L’intento di Casini è di fare il pendolino

Ora che le ecografie esibite ai congressi dei Ds e Margherita hanno autenticato che il Partito democratico verrà alla luce, la sfida decisiva si trasferisce interamente sul tavolo della riforma elettorale. Perché se le recenti affermazioni di Massimo D’Alema conservano un senso a futura memoria («il Paese non ha bisogno di certa sinistra»), e se la nascita del nuovo soggetto politico deve essere ispirata, per la sua stessa credibilità, con lo sguardo in avanti anziché alle proprie spalle, ciò presuppone la fine dell’attuale bipolarismo.
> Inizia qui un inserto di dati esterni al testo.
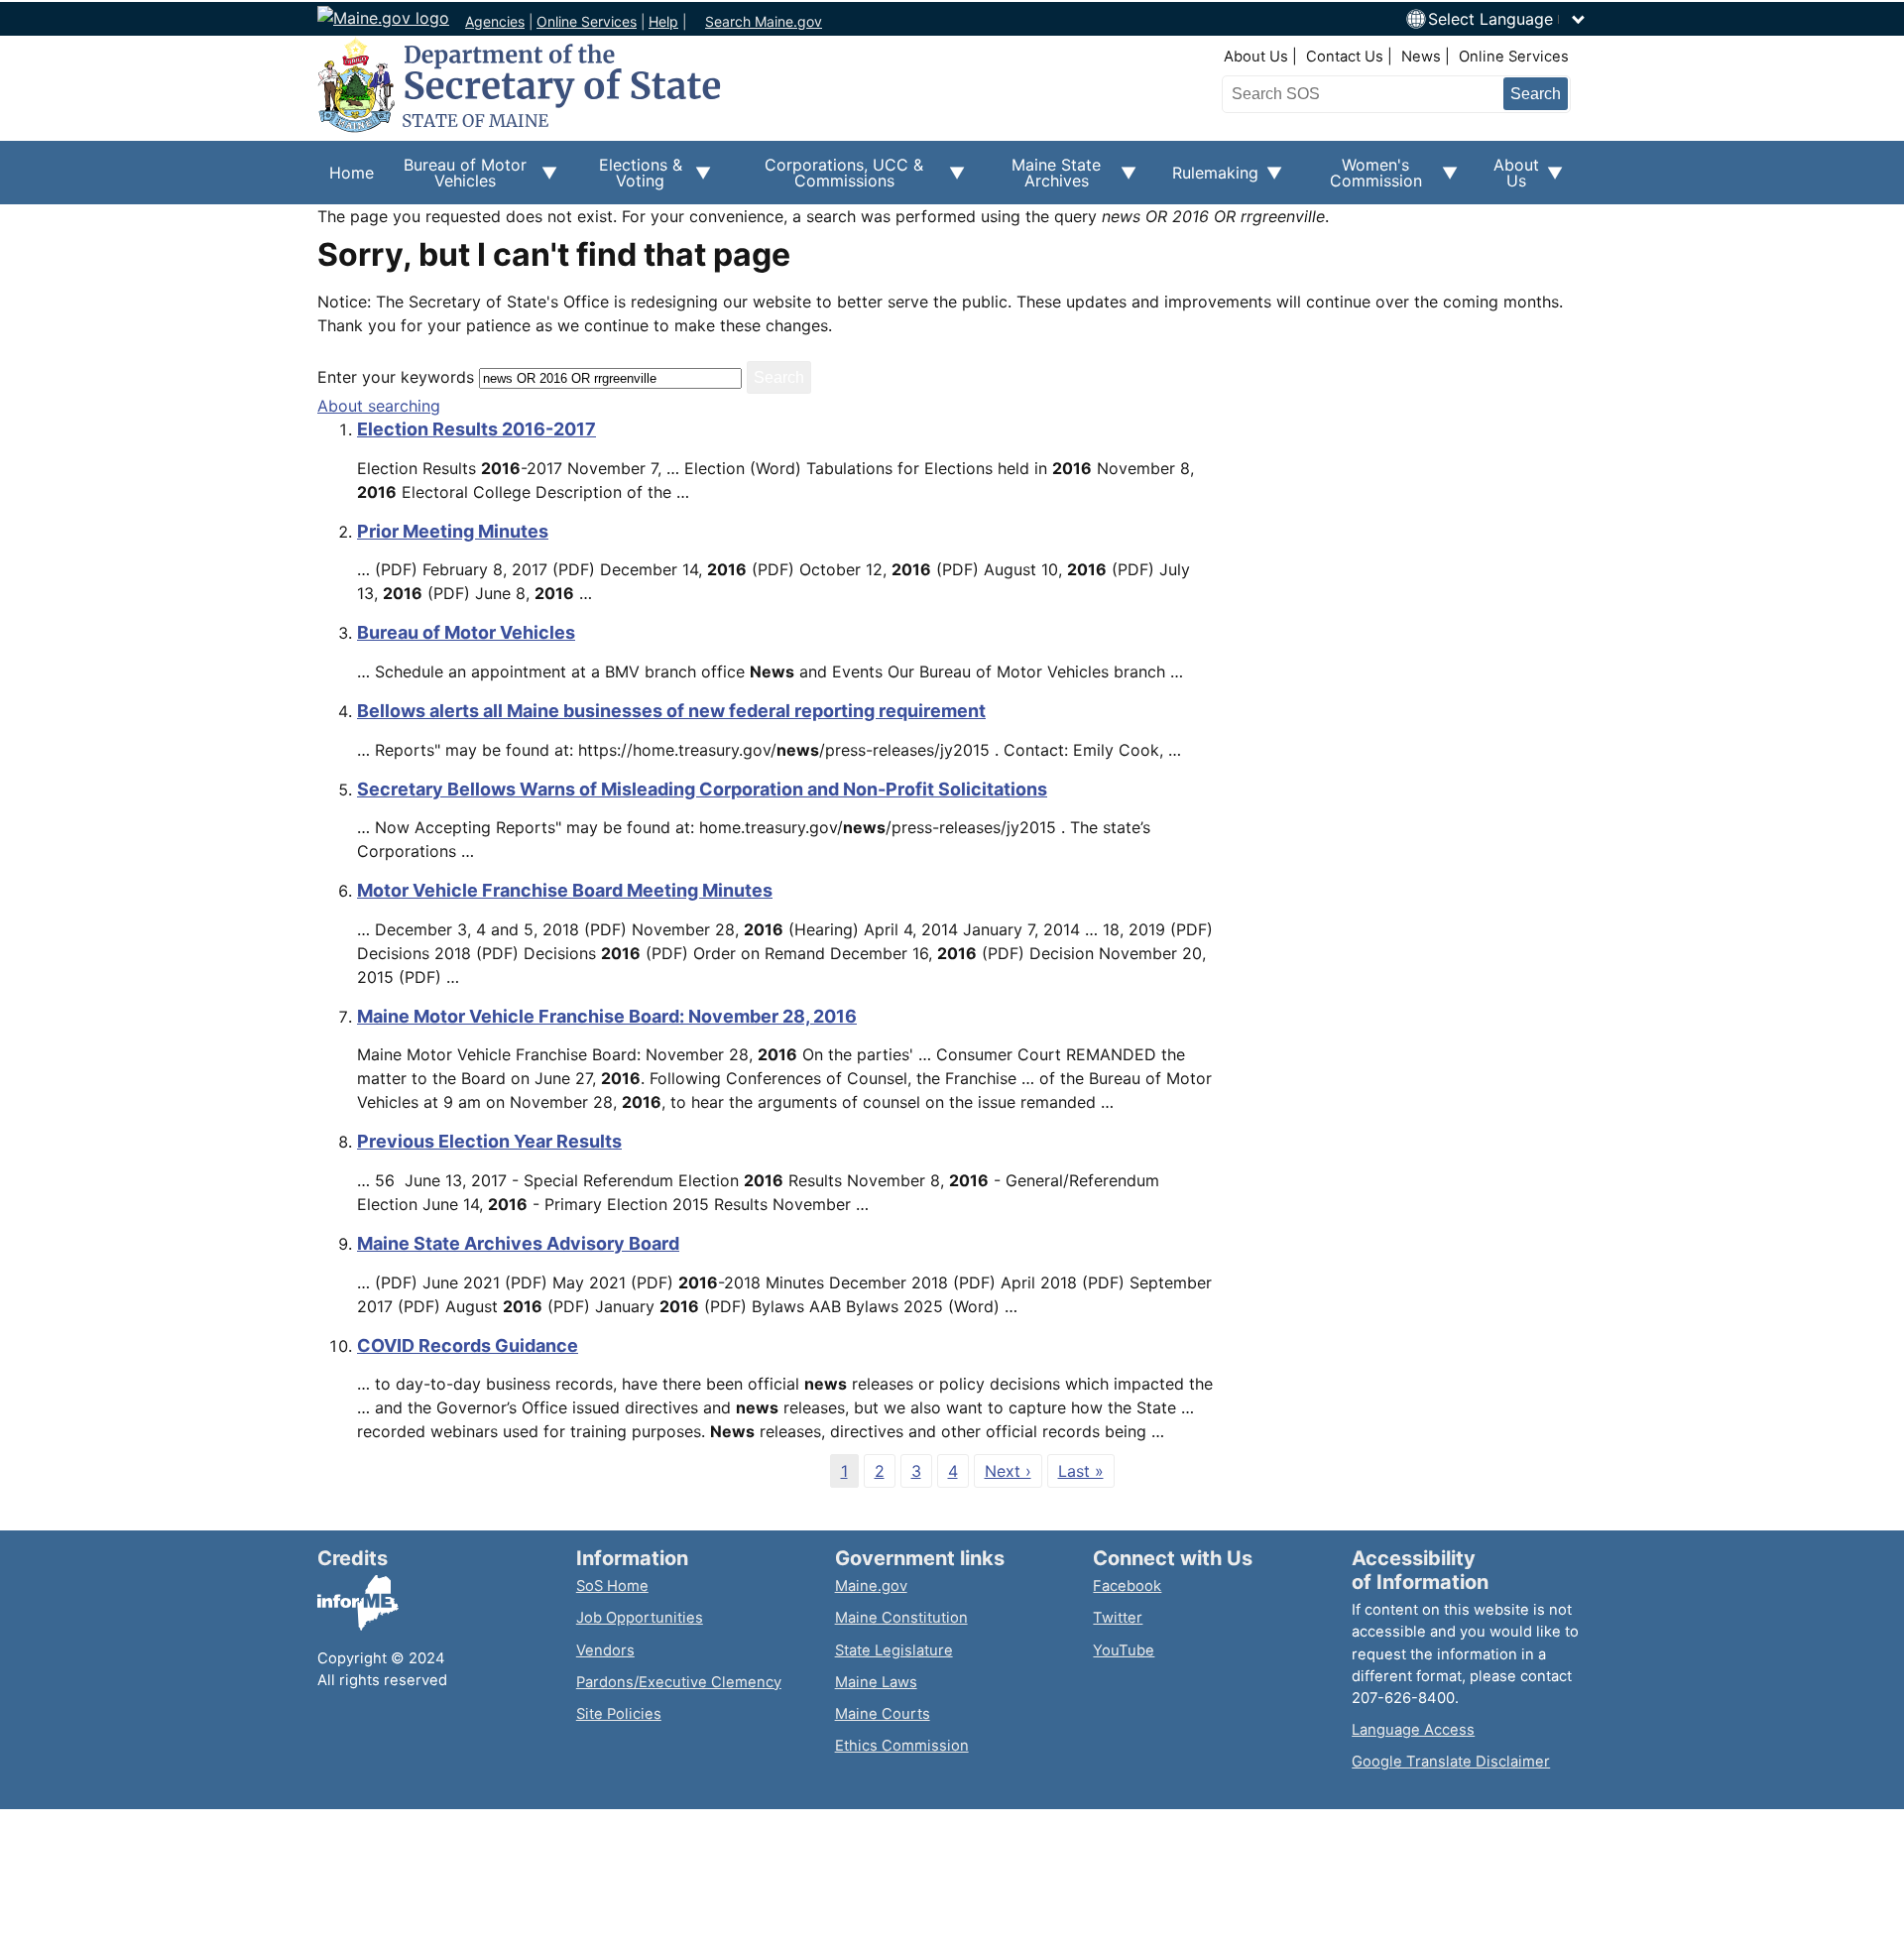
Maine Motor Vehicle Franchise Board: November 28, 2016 (607, 1016)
Infatti non avrebbe alcun senso che i partiti riformisti del centrosinistra propongano un’unificazione che innanzitutto vanta come premessa una sfida storico-culturale, per poi ritrovarsi nuovamente a gestire la cosa pubblica in un Governo con i varti Diliberto, i Giordano, i Pecoraro Scanio. Se così fosse non sarebbe cambiato nulla. È dunque la fine del bipolarismo la chiave per le future aspirazioni del Partito democratico se non vuole correre il rischio di restare nelle secche di una terra di nessuno. A tal punto il più grosso regalo che i resti della Cdl potrebbero fargli in tale prospettiva, è una unificazione in un partito unico dei moderati, stante l’indisponibilità che pare irreversibile da parte dell’Udc.
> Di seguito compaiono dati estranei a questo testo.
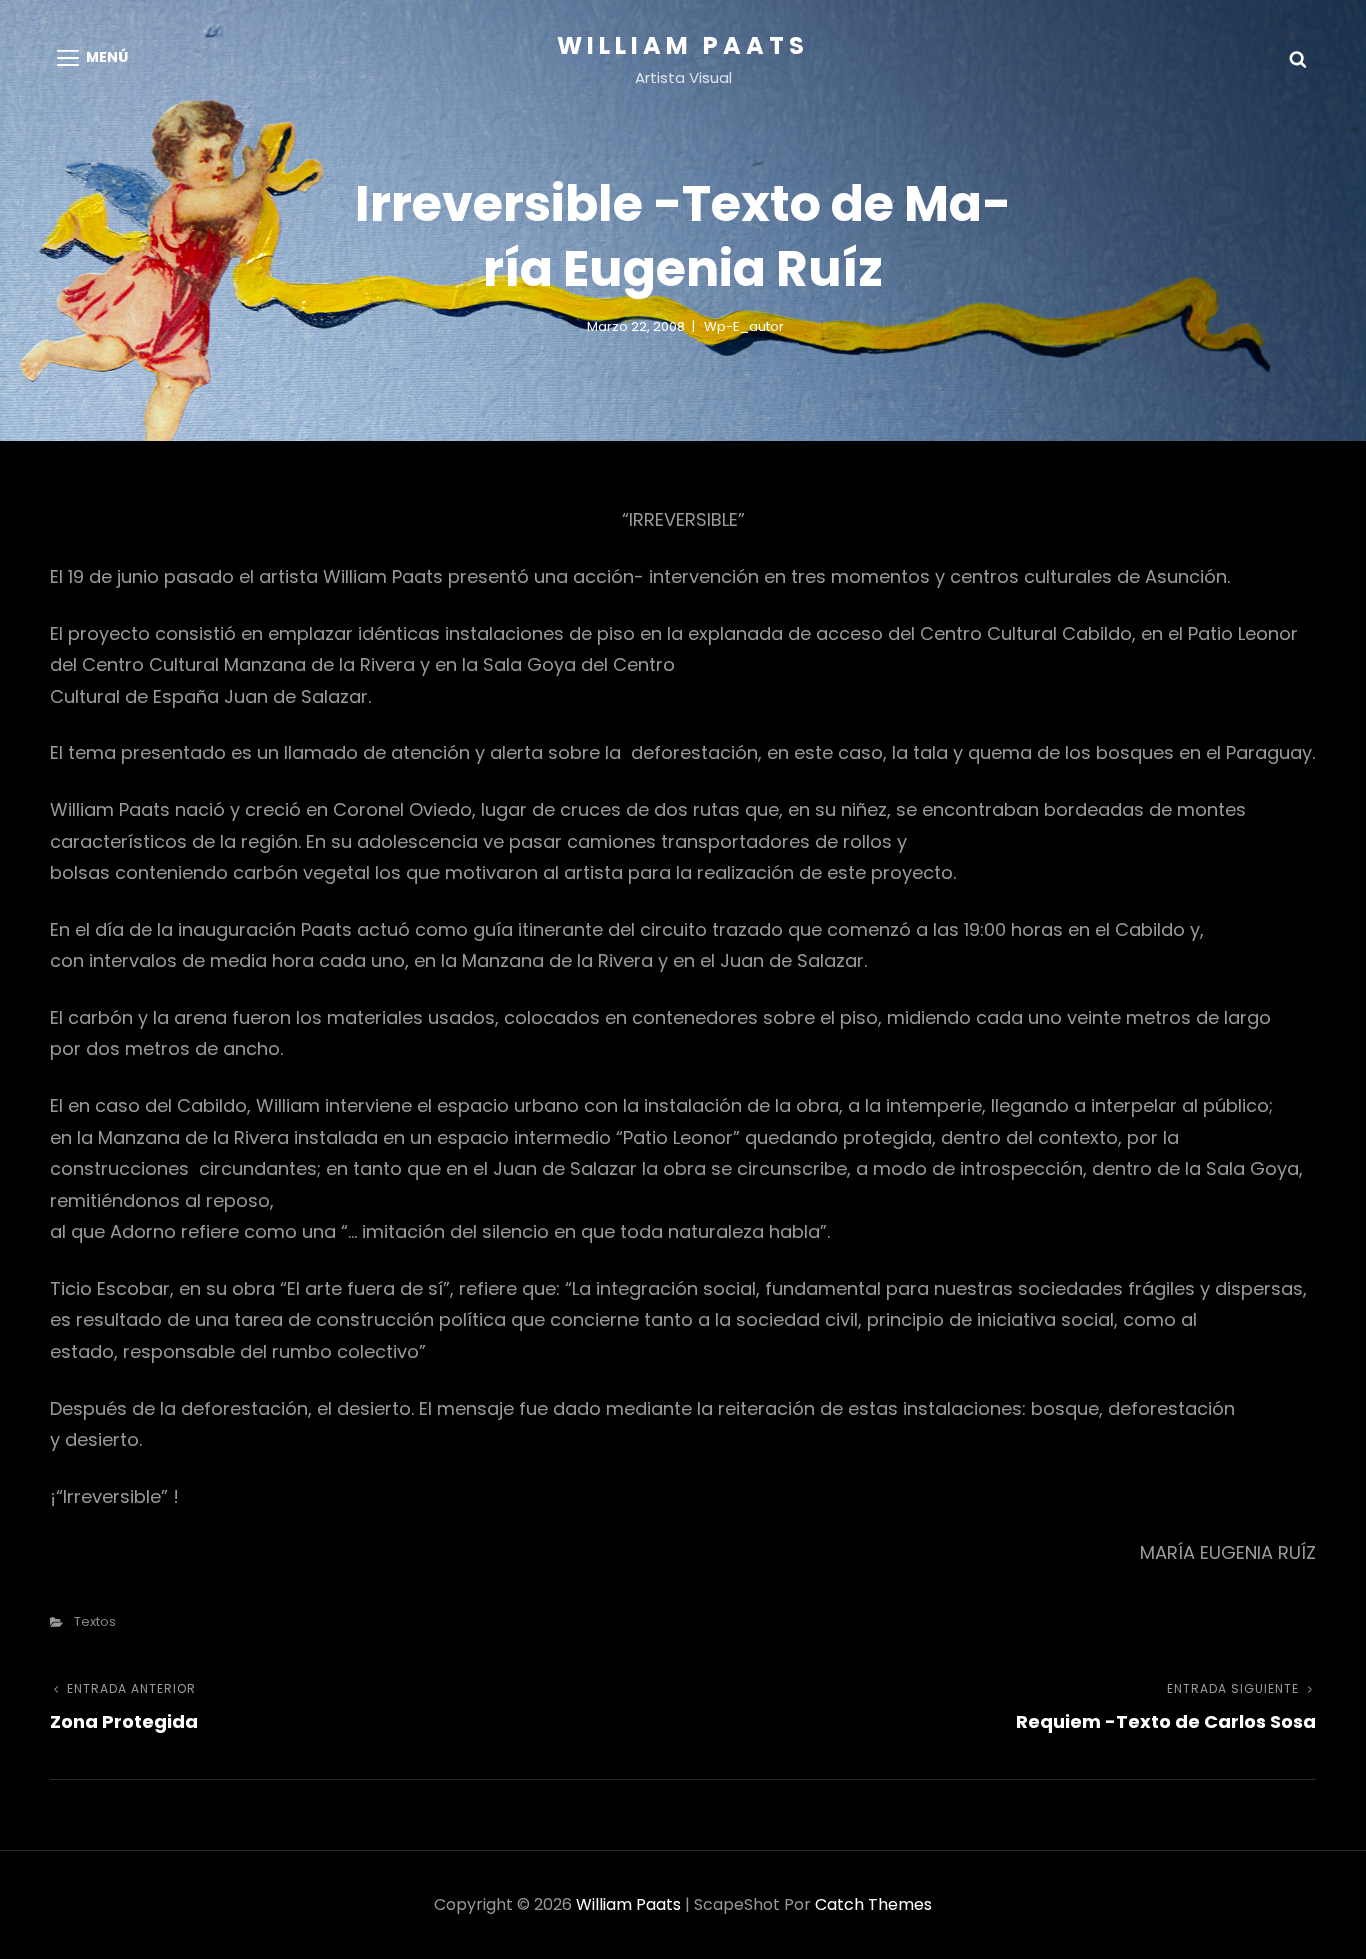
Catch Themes (873, 1904)
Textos (95, 1621)
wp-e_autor (744, 326)
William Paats (683, 45)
Stante gli sviluppi in corso, proporsi come forza di centro e circoscrivere il proprio sguardo a questi confini, rinnegando il bipolarismo, significa porsi fuori dal centrodestra e ambire a un ruolo di pendolino. Con quello stesso potere di veto e di ricatto che Casini, sempre a parole, dice di voler combattere e che apparterrebbe solo alle ali estreme delle rispettive coalizioni.